> **Input data**:
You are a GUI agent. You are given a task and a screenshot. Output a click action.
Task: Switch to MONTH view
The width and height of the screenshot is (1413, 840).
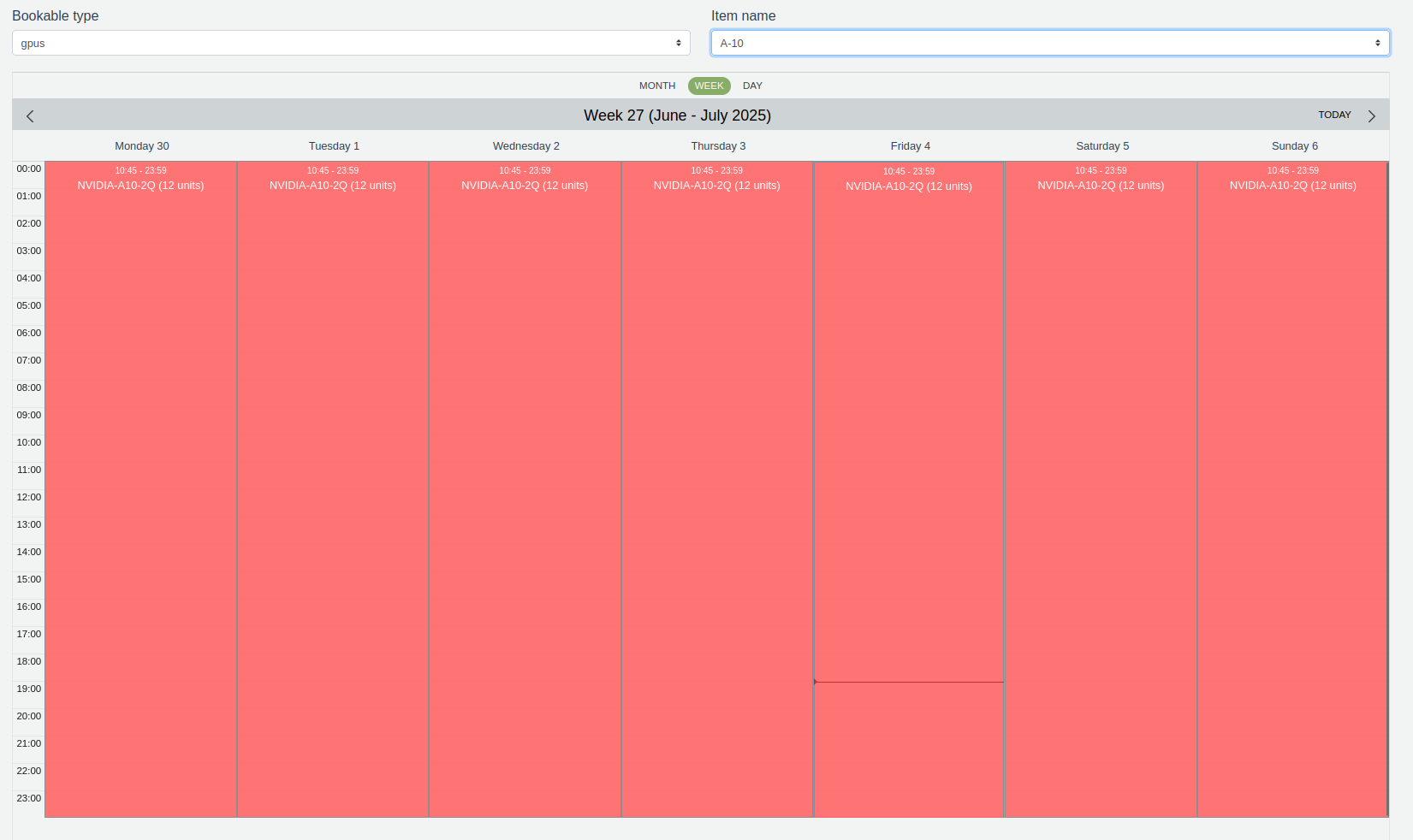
* * *
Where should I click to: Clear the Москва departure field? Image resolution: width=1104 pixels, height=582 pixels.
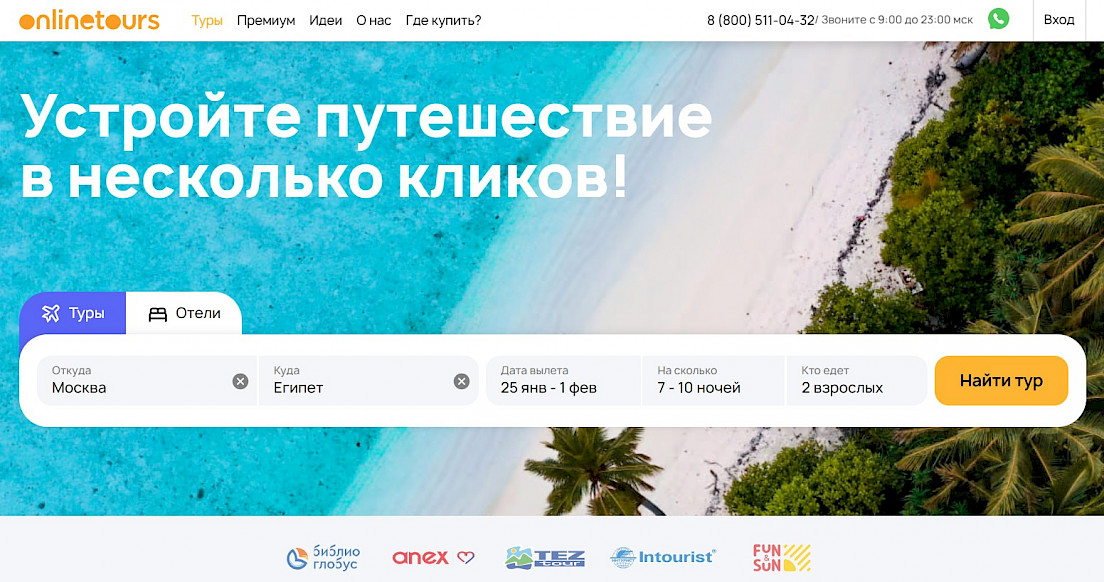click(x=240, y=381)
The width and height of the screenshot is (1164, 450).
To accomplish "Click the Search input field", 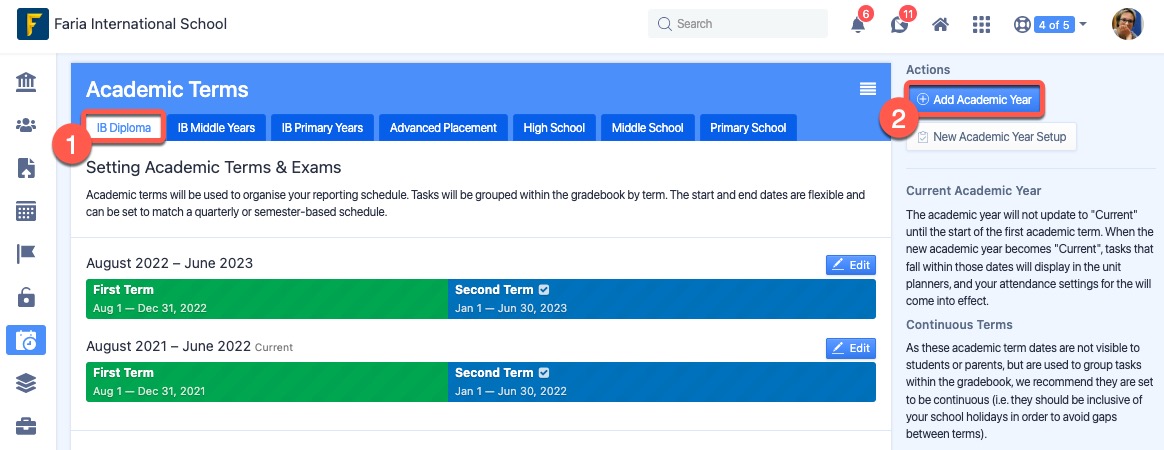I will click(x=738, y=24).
...
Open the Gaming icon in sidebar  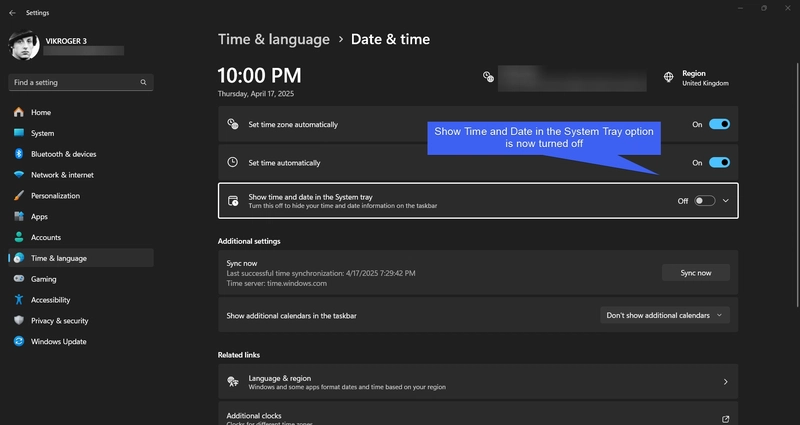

> **Task instructions**: Write out the data between the line holding "You are a GUI" and the line holding "The width and height of the screenshot is (1413, 840).", inclusive, copying each line unchanged.

> **Expected answer**:
You are a GUI agent. You are given a task and a screenshot. Output a click action.
Task: Switch to MONTH view
The width and height of the screenshot is (1413, 840).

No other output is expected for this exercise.